Losing farmland has been a problem in America for a long time. There are many reasons for it. Water: In California water is not delivered or is deemed undeliverable, and land goes dry, groves and orchards dry up and land returns to what nature can make it. Some farm communities in California have unemployment rates exceeding 40 percent because there is no work because no water is delivered.

The example given in the Farmland Trust solicitation is from Arkansas where a family lost its dairy farm – herd, land and equipment. Initially, this is a victory for persons who believe milk is bad for human beings. [They get their opinions and facts from the Internet which is always a trustworthy source.] Another group of diary opponents believe cows create more methane gas than they should; they also believe diary [chicken, pig] farms create too much waste. Finally, there are people who believe dairy farmers might receive too many subsidies than they should. The general humanity of these detractors is to sacrifice cows, land, equipment and the human beings trying to make things work.

I am suspicious that American Farmland Trust is an organization to allow its officers and employees to solicit money and pay themselves the bulk of those dollars, all to solicit more money. The solicitation presents the emotion tug: “beauty and bounty as far as the eye can see,” but no where is mentioned cows and buffalo roaming. The Farmland Trust sends notecards: “a beautiful peach blossom in perfect bloom.” It is obviously not in California where orchards and groves are being desiccated, and trees are cut down for firewood. Another notecard: “a canine farmhand ‘driving’ a tractor.” I’ve never seen a dog drive a tractor, a truck or a car. I have seen dogs playing poker. I note further that American Farmland Trust offered to send a FREE deluxe toy calf: “Milkshake,” “with a gift of $25 or more.” Milkshake is a stuff toy which I suppose is not made in America.

I cannot repeat or summarize much of the solicitation. It is too long. But I can react:

First, I don’t want any class of Americans to benefit from any government program or preference forever!  If a family is farming, that is the business. There should be no absolute guarantee that that farming business should last until Judgment Day. In business is the ever present risk of nature – weather, infestations and crummy growing conditions – and Acts of God. 

Just like an attorney must know and specialize in an area of the law, a farmer ought to watch The Weather Channel or look at the NOAA website and prepare. Farming is not always an environmentally clean activity, and the government gets involved. Smart, profitable farmers know this: Air quality, soil preservation, water contamination, chemical/fertilizer run off, wildlife destruction are all possible. Farms know about these rules and laws because violating them will result in fines and penalties.

To what extent have the owners of that Arkansas farm been prudent? I don’t know, but I know people in the milk business, small suppliers or large chains, make money. They may not be his constituents, but Patrick Leahy of Vermont voiced concern about small dairy producers in his state if milk subsidies were changed. Senator Leahy is the type of guy who would like to spend the last federal dollar on milk price supports.

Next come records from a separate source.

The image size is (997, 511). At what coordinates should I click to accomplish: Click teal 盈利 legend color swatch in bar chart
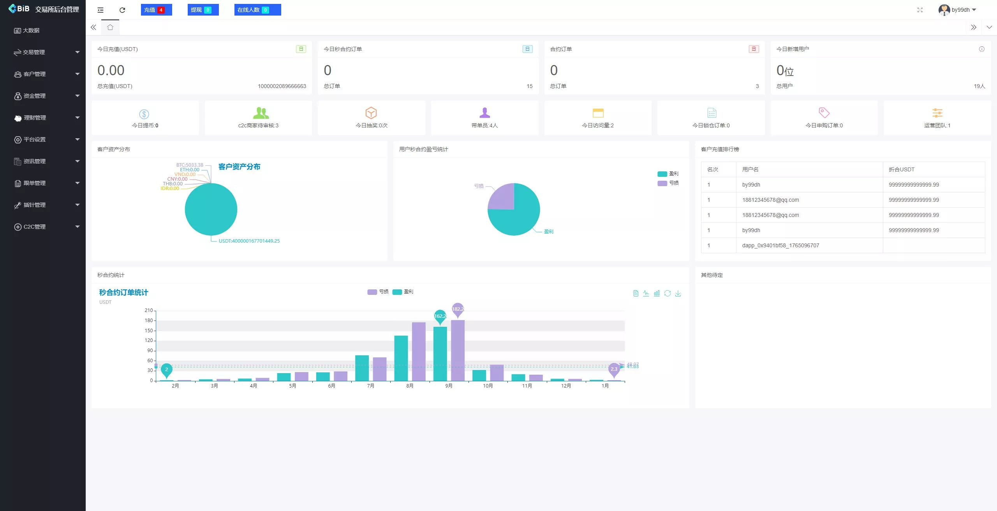pyautogui.click(x=397, y=292)
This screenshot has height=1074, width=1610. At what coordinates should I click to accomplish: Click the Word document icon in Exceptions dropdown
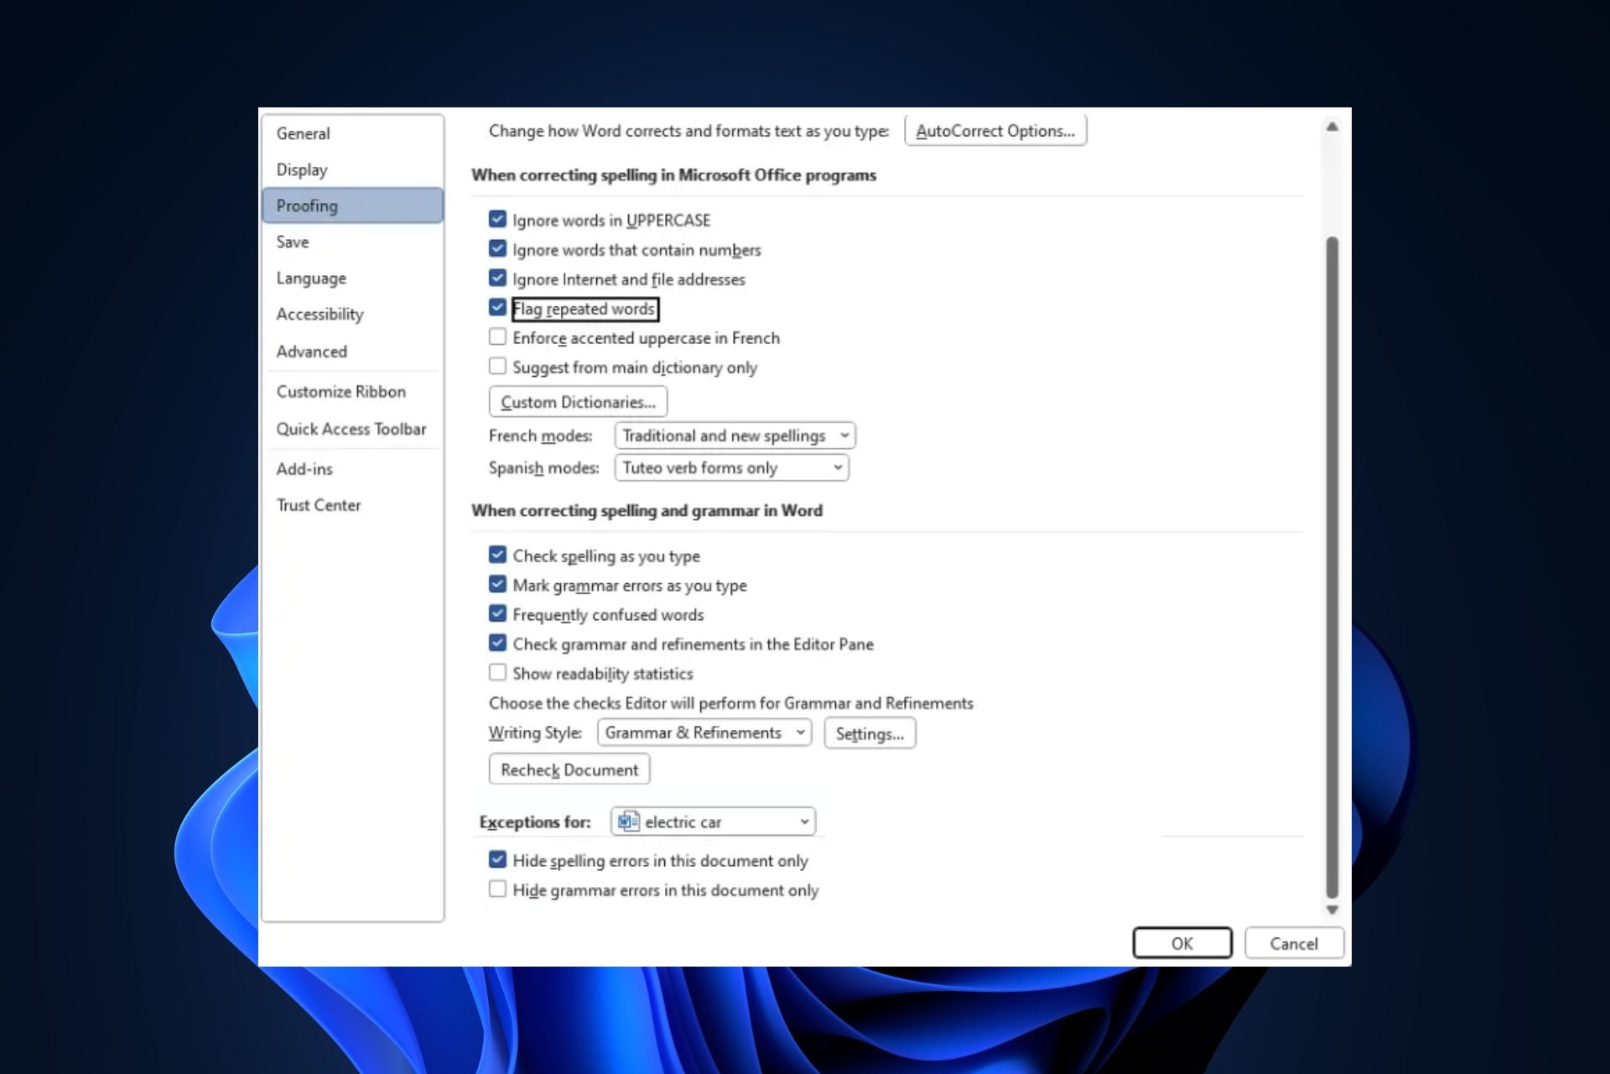point(628,821)
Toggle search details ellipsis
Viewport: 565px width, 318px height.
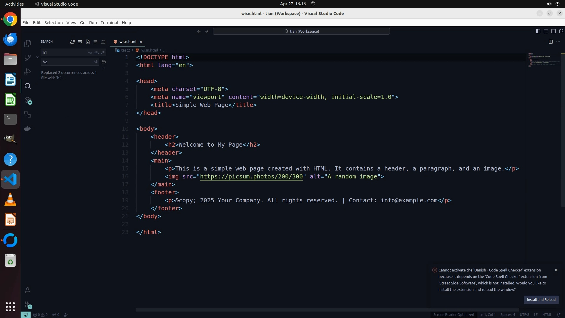coord(103,68)
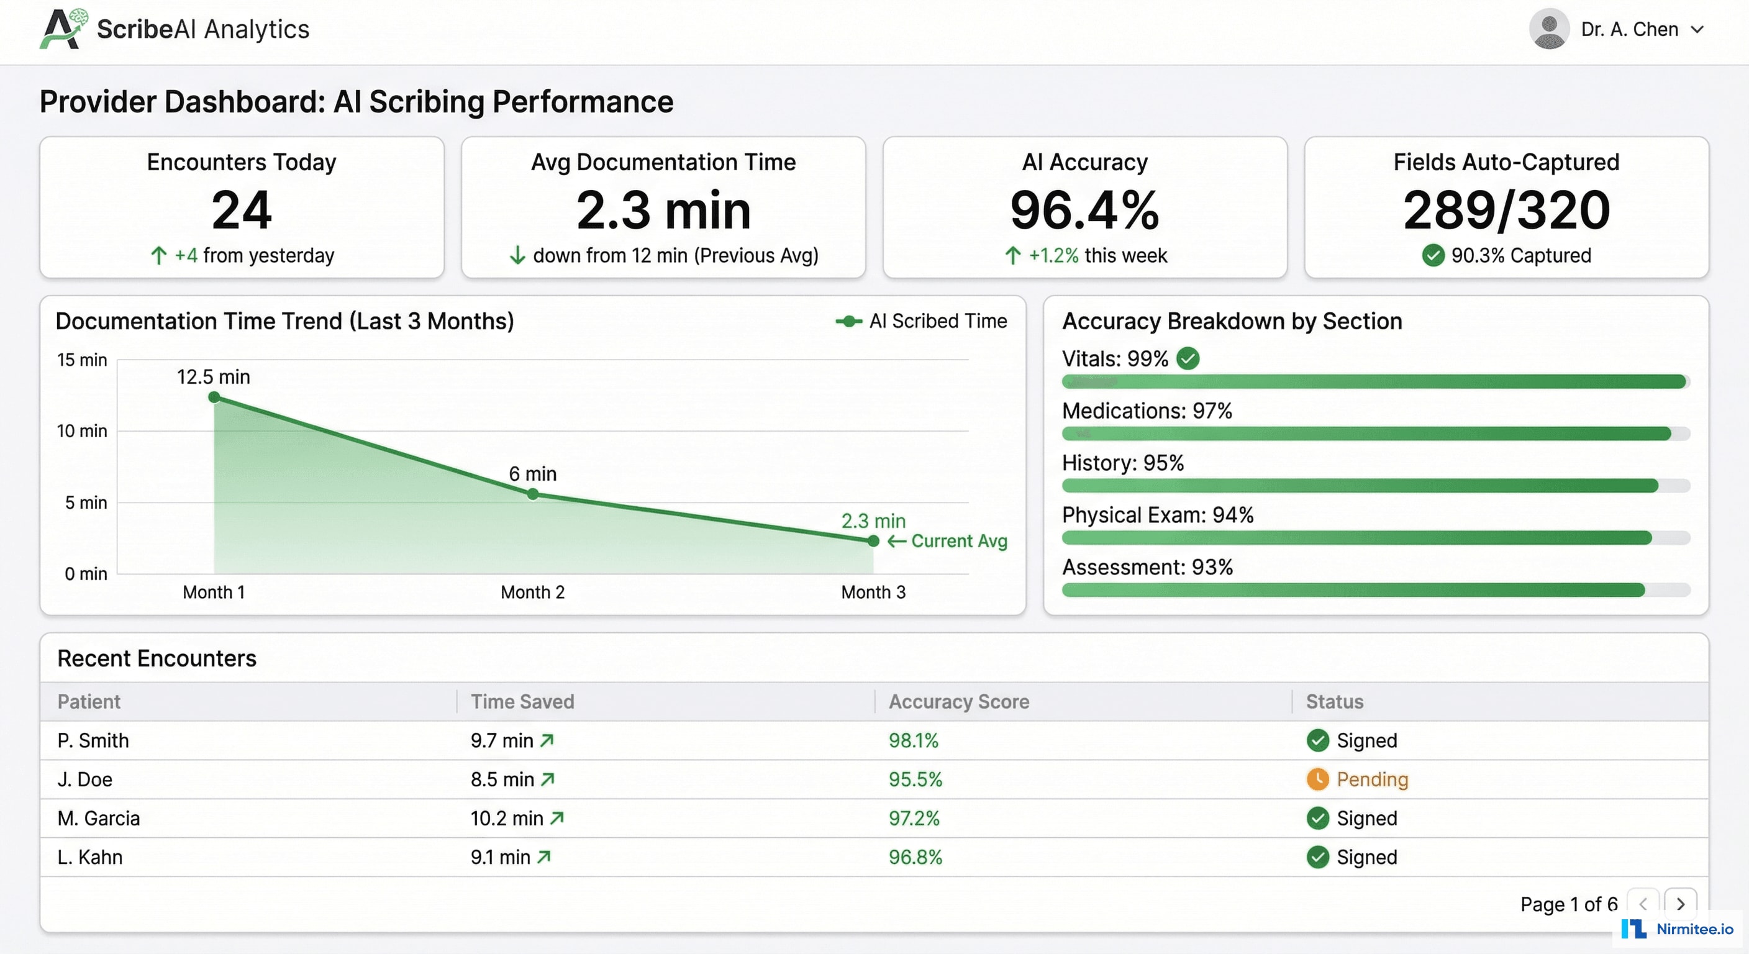This screenshot has height=954, width=1749.
Task: Click the ScribeAI Analytics logo
Action: (x=175, y=29)
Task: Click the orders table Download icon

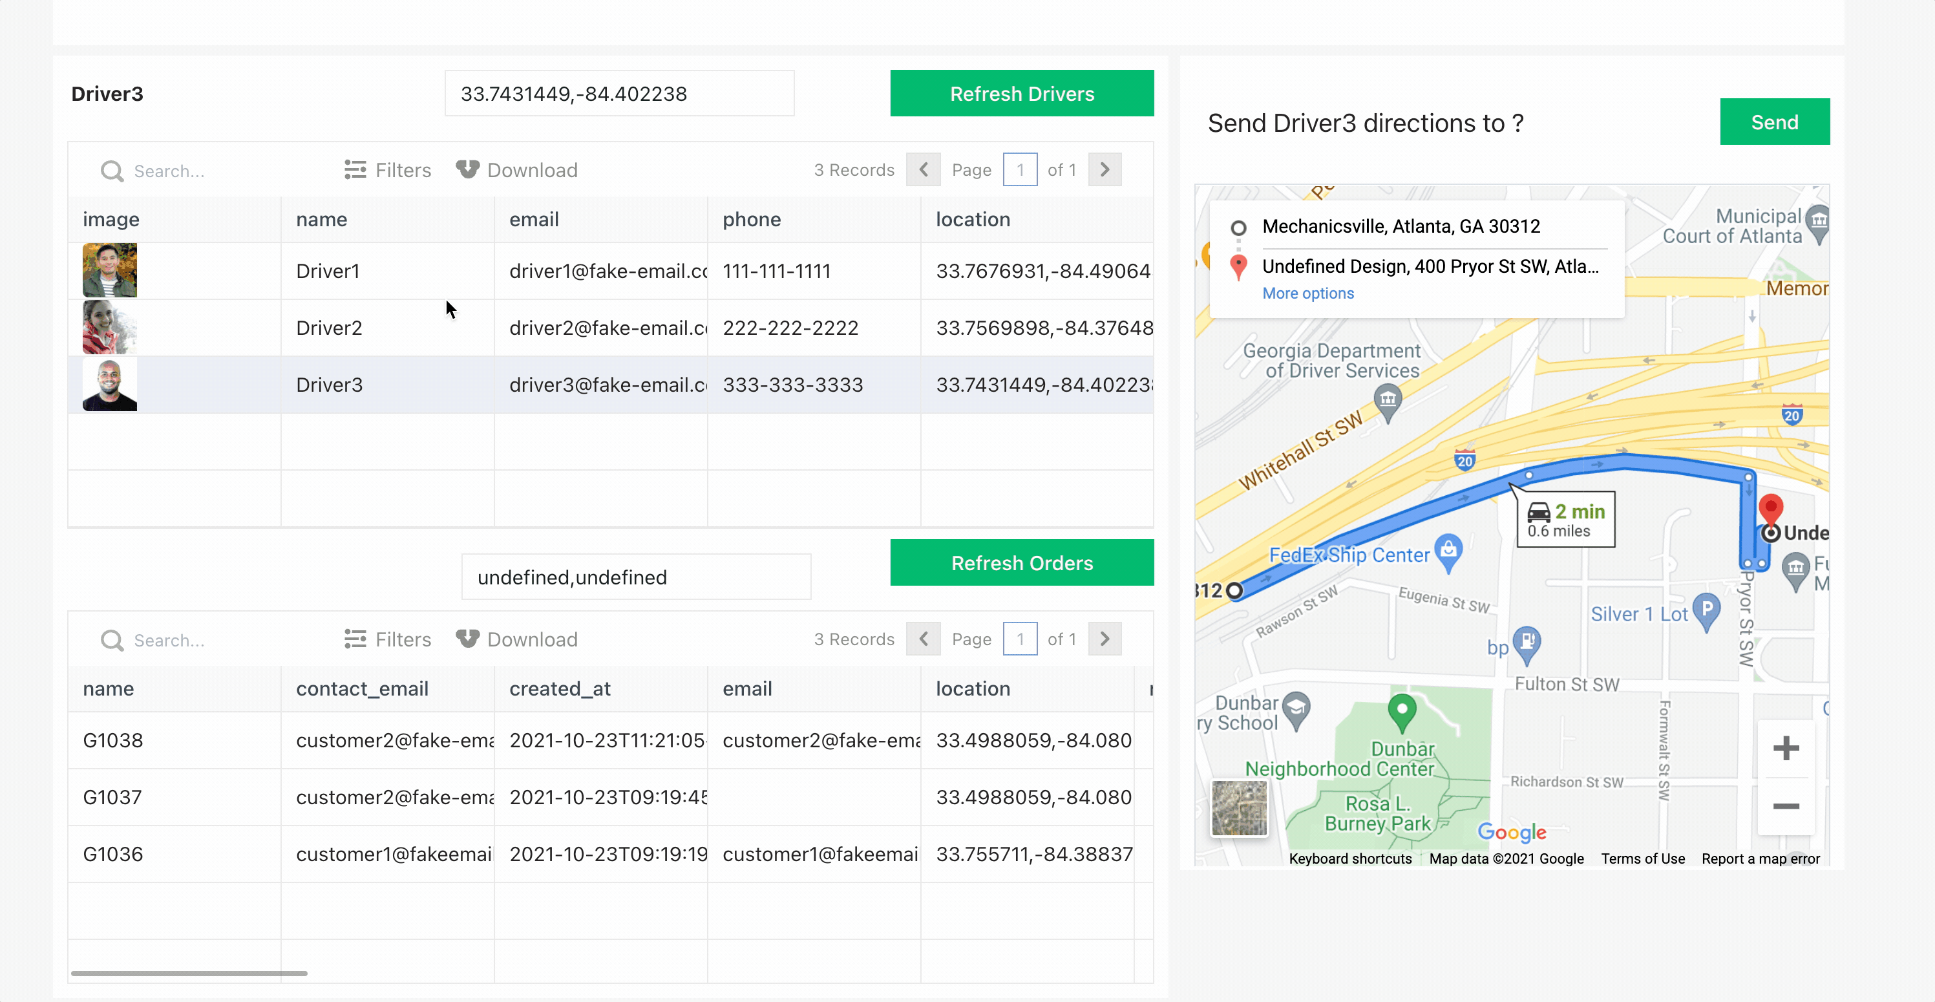Action: (x=467, y=639)
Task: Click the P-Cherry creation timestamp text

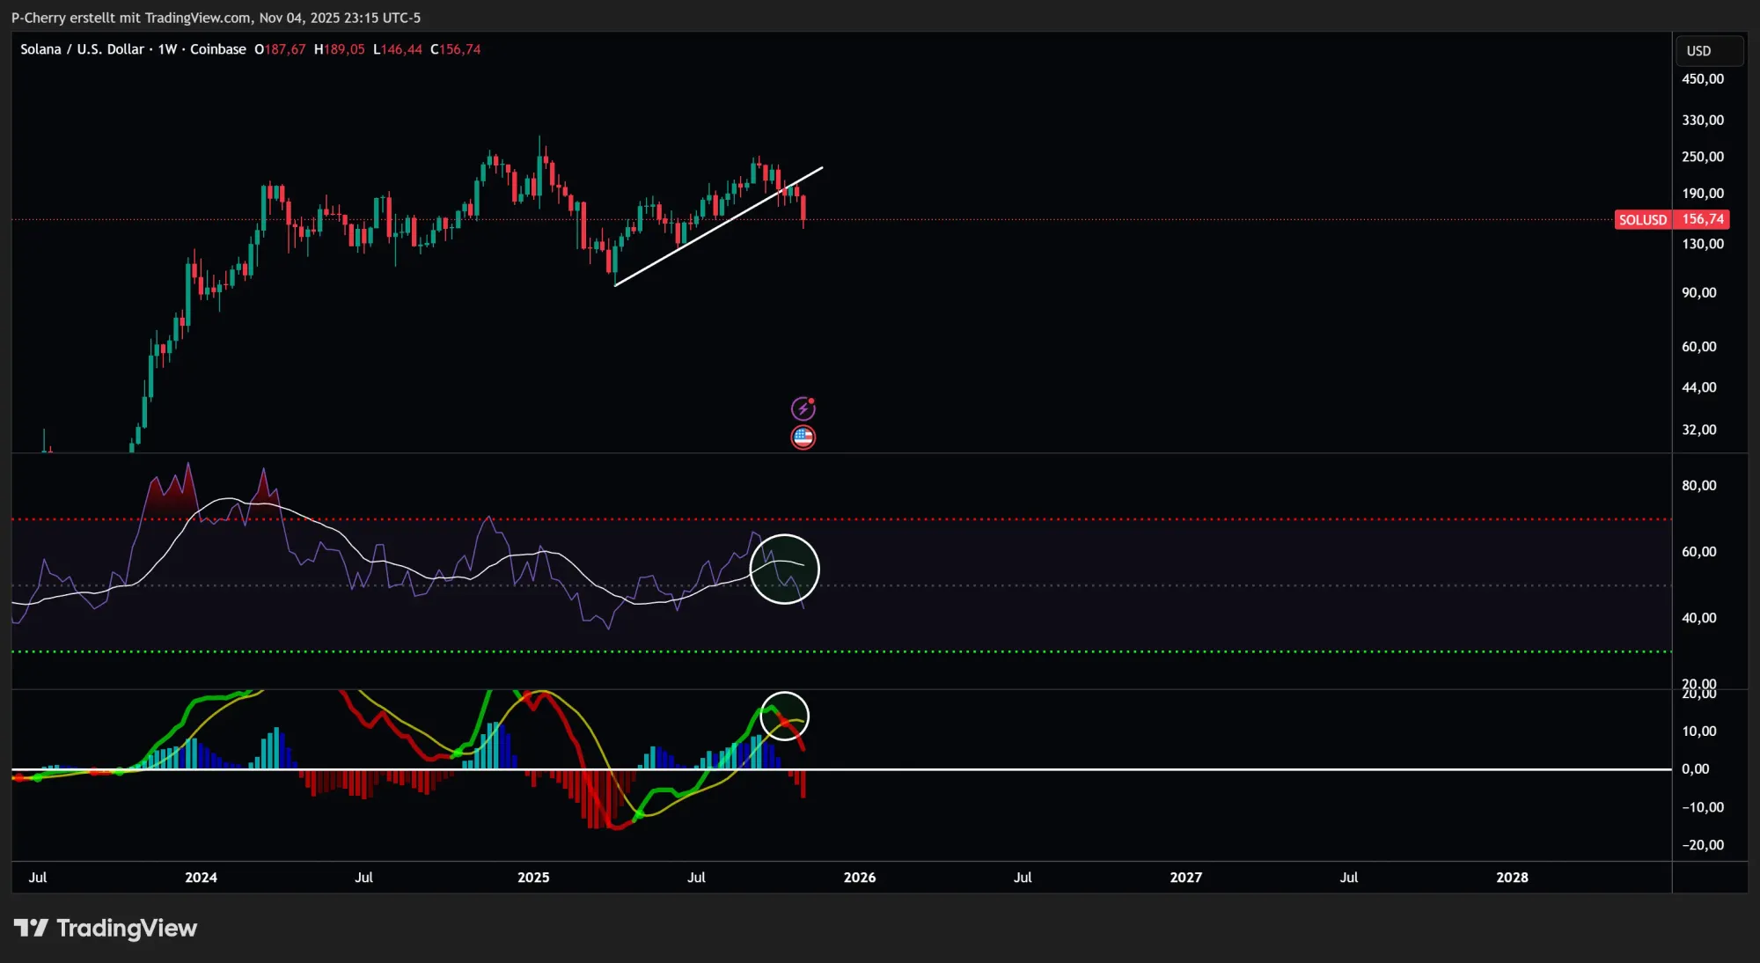Action: [x=216, y=17]
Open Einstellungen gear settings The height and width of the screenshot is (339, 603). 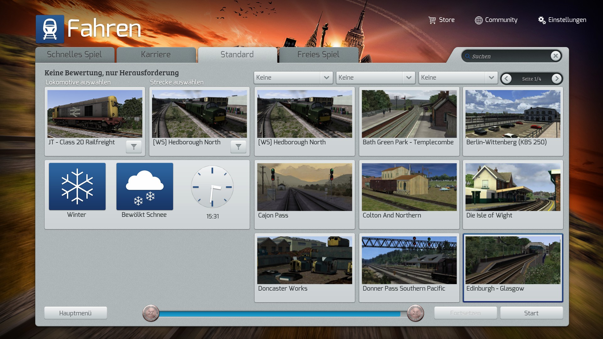pyautogui.click(x=542, y=20)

Second, the complete problem with small farmers and farms is unsolvable by organizations like American Farmland Trust. Donations will waste money while misdirecting attention and misstating the problem. Most small farmers resort to alternative methods of farming – organic farms, speciality crops – or they make products from their farms – cheeses, wines, vinegars and cooking oils. This inventiveness is lost on American Farmland Trust. It’s motto appears to be: Once a Farm, Always a Farm. Manhattan was once farmland. Orange County, California was once tens of miles of orange groves. Washington DC where American Farmland Trust is located was once a swamp.